Cranberry & Candied Walnut Salad

from Bouillabaisse with Saffron Rouille & Salads, the Week of December 15, 2013.
View the previous or next recipe for this meal.

This quick salad adds a bit of sparkle and sweetness to your table. Each item can be made ahead, stored for a week of easy salad toppings or to take with you for a potluck. Feel free to add more vegetables of fruit such as avocados, red onions, roasted vegetables or citrus slices.

Ingredients

  • ¼ cup dried cranberries
  • ¼ cup orange juice
  • 2 tablespoons white wine vinegar
  • ½ cup extra-virgin olive oil
  • ¾ cup walnuts
  • ¼ cup maple syrup
  • ½ teaspoon salt

Serving Size: 4 People



 

Preparation Instructions

Place the cranberries, orange juice and vinegar in a small container. This will plump up the cranberries and give extra flavor to the dressing.

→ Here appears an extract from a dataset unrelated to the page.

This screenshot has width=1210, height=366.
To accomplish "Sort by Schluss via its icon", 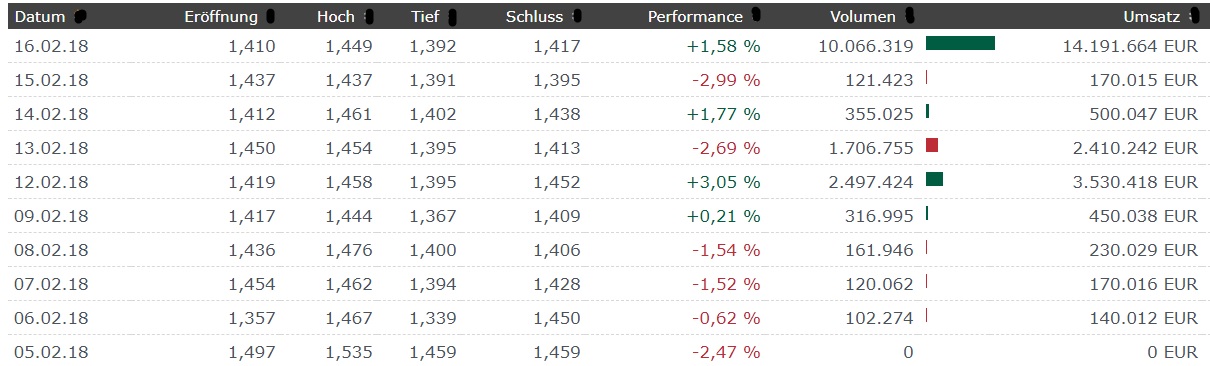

Toss the walnut pieces in a skillet over medium heat, shake for just a few seconds and then pour in the maple syrup. Reduce the heat to low. Toss and shake the pan until the maple syrup cooks onto the nuts. Season with a pinch of the salt. Transfer to cool.

Wash and dry the lettuce. Arrange on plates. Add the olive oil to the cranberry-juice and shake until combined.

Drizzle the cranberries and dressing over the lettuce. Crumble on the walnuts and top with any other fruits and vegetables that are appropriate.